[Testo del documento]:
⟨

Lo scopo è condurre, alla luce di tali presupposti, una
riflessione sul digital divide, analizzando i meccanismi di
diffusione selettiva delle nuove tecnologie nei paesi
emergenti, gli orientamenti adeguati per governare la
tecnologia, e focalizzare l’attenzione verso locali contesti
d’uso.
È necessario superare il determinismo tecnologico che si è
accompagnato nella definizione e nella lotta al digital
divide, con il quale è stato concettualizzato il problema della
disuguale distribuzione delle ICTs tra diversi paesi o fasce
5
della popolazione, superando sia la concezione di un divario
da colmare, sia l’ottica mirata al parametro “diffusione”, che
tenga unicamente conto del tempo necessario affinché si
giunga ad una diffusione omogenea delle tecnologie tra le
nazioni e nelle nazioni. Gli interventi a sostegno della
riduzione del digital divide non possono e non devono
prescindere dallo studio del contesto all’interno del quale le
ICTs si vanno ad inserire, pena l’esposizione di quel paese
al rischio di un collasso tecnico, alla dipendenza da
determinate soluzioni, che possano giovare solo nel breve
periodo.
Il trasferimento tecnologico rappresenta solo il primo step
di un’adeguata programmazione degli interventi.
In questo lavoro è mia intenzione adottare una prospettiva
che tenga conto dell’aspetto poliedrico dell’oggetto di studio
e cercare di avanzare un’ipotesi di riduzione del gap
attraverso l’implementazione del modello di sviluppo del
software libero nei PVS.
Il software libero affonda le sue radici da un lato nell’etica
hacker e nel modello accademico, dall’altro nell’arcaica
cultura del dono. L’oggetto di scambio è la conoscenza, che
incrementa il proprio valore, attraverso una rete di
relazionali informali. La combinazione tra interesse
individuale, solidarietà e cooperazione, che caratterizza il
modello socioeconomico del software libero, rimanda
all’attuale dibattito economico, giuridico e filosofico sui
modelli di convivenza sociale. In definitiva, nelle società
postmoderne la scelta più adeguata può essere puntare sulla
cooperazione o sulla competizione?
La tesi che qui si vuol sostenere è che la valorizzazione
della cooperazione basata sulla reciprocità e della
condivisione delle conoscenze può condurre ad un nuovo
modello sociale giusto ed efficiente. I principi individuati
6
sono un ideale che sia dal punto di vista filosofico, sia sulla
base di considerazioni strumentali, sono preferibili come
paradigma sociale poiché la collaborazione scambievole
opera tanto a vantaggio dei singoli, quanto nell’interesse
delle collettività.

⟩

[Segmento di dati]:
⟨

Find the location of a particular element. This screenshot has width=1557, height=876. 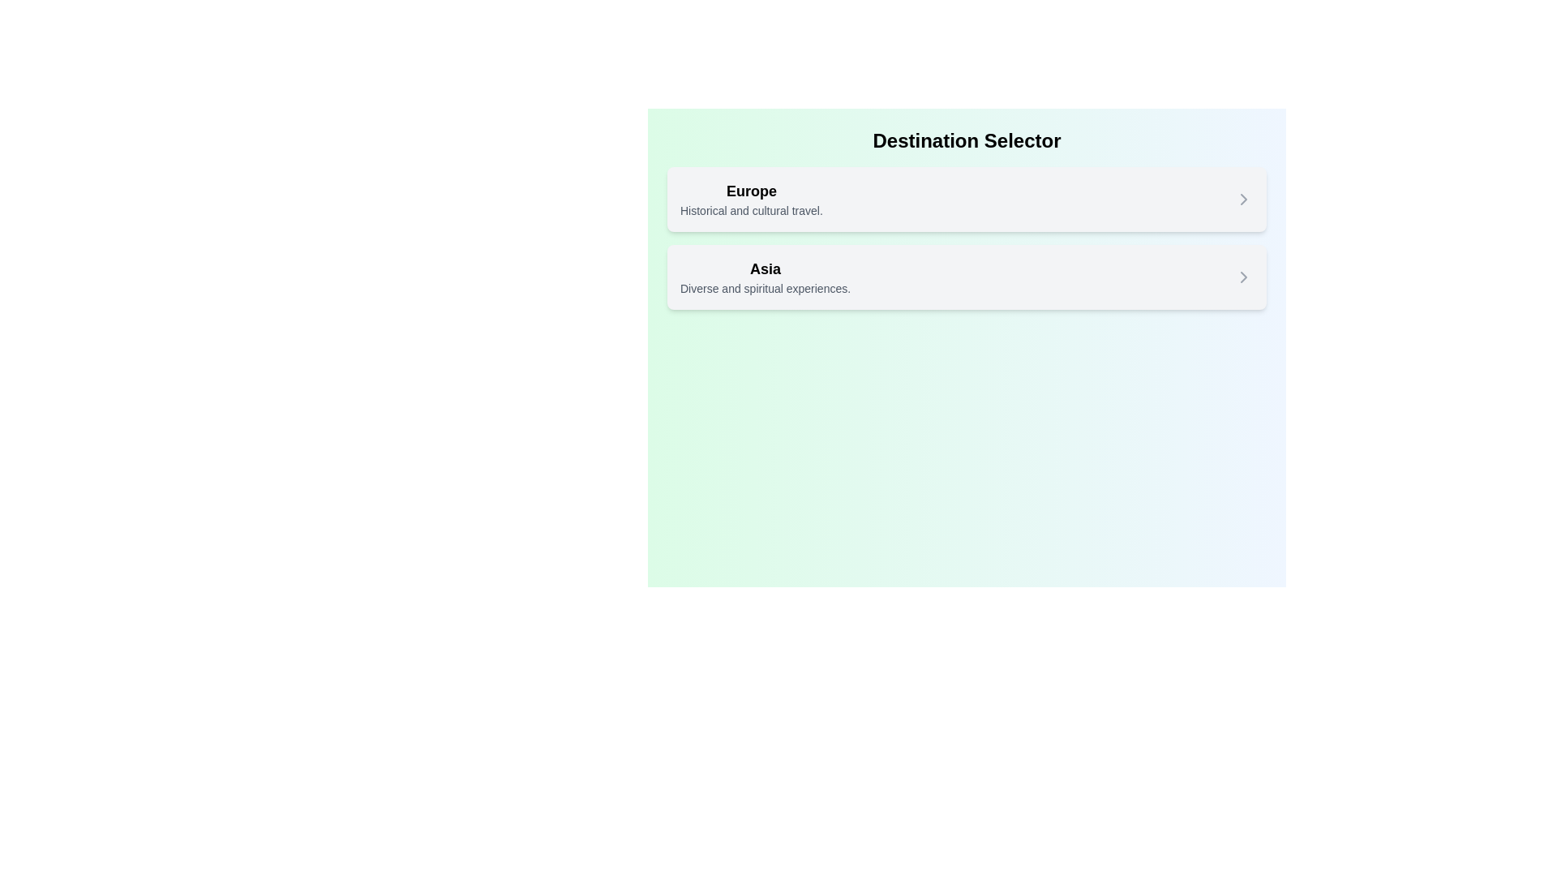

the text label that reads 'Historical and cultural travel.' located directly below the 'Europe' heading, styled in gray font as a subtitle is located at coordinates (750, 209).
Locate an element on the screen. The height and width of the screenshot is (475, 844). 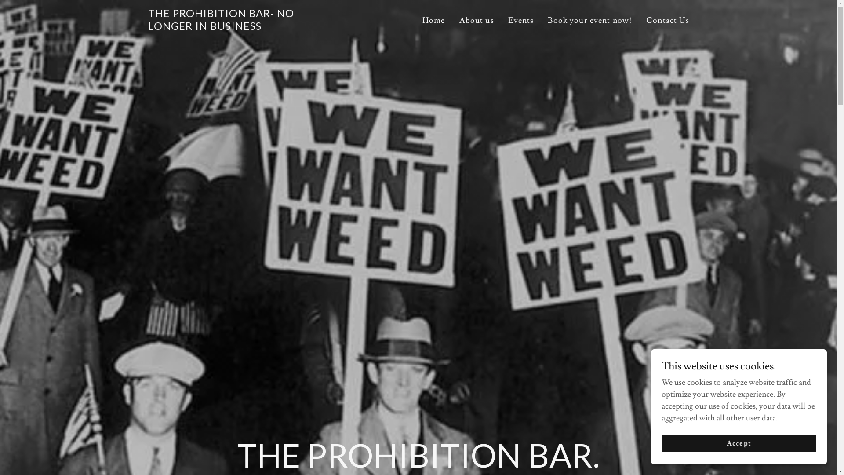
'THE PROHIBITION BAR- NO LONGER IN BUSINESS' is located at coordinates (242, 27).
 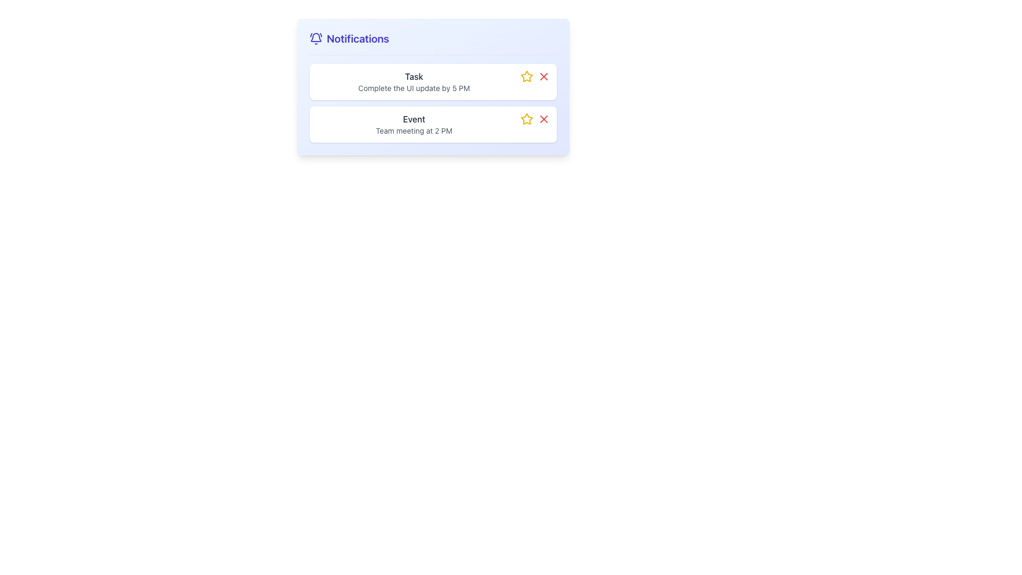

⟩

Secondo il testo sul digital divide, in che cosa affonda le sue radici il software libero? Il materiale proviene da una fonte diversa dal testo.

Da un lato nell'etica hacker e nel modello accademico, dall'altro nell'arcaica cultura del dono.